When I had reached the age, she gave me arms, a horse, and sent me to this country, where I have been for a long time. I plan to cross the sea to go to my homeland, in order to know how the author of my days behaves with my mother. I will show him his gold ring and give him so much information that he cannot ignore me. On the contrary, I am convinced that he will love me dearly and that he will esteem me. When Milo had heard this speech, he could not contain himself; he immediately dismounts from his horse, and seizing the side of the hauberk of the young warrior: Friend, he said, praise God, kill my son, it is to go in search of you that I have come to these places, and that I left my country.
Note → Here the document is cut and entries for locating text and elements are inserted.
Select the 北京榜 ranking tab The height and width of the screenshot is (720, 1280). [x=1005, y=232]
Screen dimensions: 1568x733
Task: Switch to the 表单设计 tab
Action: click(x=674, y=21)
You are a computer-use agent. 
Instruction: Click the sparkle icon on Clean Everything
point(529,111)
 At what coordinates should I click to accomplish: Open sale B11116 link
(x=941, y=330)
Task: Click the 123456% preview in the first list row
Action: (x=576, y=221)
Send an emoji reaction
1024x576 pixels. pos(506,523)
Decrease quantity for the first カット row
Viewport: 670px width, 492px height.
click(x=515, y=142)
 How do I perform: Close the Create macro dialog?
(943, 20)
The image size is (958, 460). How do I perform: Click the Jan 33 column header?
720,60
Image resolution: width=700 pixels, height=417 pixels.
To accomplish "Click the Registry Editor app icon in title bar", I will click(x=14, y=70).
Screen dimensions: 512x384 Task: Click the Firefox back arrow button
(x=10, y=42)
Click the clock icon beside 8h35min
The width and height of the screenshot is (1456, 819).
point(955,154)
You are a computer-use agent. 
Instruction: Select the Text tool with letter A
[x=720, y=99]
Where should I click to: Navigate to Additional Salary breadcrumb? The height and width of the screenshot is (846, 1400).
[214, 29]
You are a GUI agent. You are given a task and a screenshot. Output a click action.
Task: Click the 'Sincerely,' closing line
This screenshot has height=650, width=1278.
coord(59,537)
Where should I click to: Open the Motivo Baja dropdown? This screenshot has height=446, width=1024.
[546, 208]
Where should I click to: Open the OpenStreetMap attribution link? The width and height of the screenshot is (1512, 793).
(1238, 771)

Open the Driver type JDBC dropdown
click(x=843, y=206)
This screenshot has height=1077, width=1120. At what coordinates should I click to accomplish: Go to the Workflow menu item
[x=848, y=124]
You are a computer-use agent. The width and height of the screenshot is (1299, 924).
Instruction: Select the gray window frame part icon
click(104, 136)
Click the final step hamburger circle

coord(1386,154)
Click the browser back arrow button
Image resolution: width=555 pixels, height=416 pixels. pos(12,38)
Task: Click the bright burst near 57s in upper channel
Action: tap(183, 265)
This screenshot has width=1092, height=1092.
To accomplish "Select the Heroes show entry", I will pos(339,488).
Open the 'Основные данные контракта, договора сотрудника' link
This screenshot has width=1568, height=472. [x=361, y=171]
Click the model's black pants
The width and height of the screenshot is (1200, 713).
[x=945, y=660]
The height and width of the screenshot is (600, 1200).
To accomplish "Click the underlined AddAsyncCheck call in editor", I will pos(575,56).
The young man throws himself into Milo's arms, kisses him, and both shed the sweetest tears. The spectators of this touching scene looked at them with interest; they wept with joy and tenderness. The tournament over, the two brave men return together, for Milo is slow to speak to this son so worthy of him, and to know the designs he has formed. They return to their hotel, and as soon as they are disarmed, they give a feast to the knights. Milo told his son the story of his love affairs with his mother, the marriage she had been forced to contract, the duration of their fires; the messages of the swan were not forgotten.

It was reported how when no one could be trusted, this bird carried the letters and their answers. My father, said the son, I want to unite you with your beloved, I will go and challenge her husband, I will kill him, then you will marry his widow. The next day the two knights took leave of their friends, and left to go to Wales. They crossed the sea in a good wind, and they had just disembarked to set out when they were joined by a young man who came from the lady, and was going to go to Brittany to deliver a letter to Milon. He has greatly reduced his pain since he had this meeting. By handing over the letter he was carrying, the young man invites the two travelers to hurry to return to the lady promptly, because she had just lost her husband. Milo, whom this news had brought to the height of joy, communicates it to his son, and both hastening, they soon arrive at the castle of the lady, who was delighted with the high qualities of her son. They did not ask anyone for advice, did not invite any parents, the son brought together the authors of his days who still lived for a long time in perfect bliss.

Of the history and happiness of these husbands, the old Bretons made a Lai; and I, who put it in verse, find it a lot of pleasure to tell it.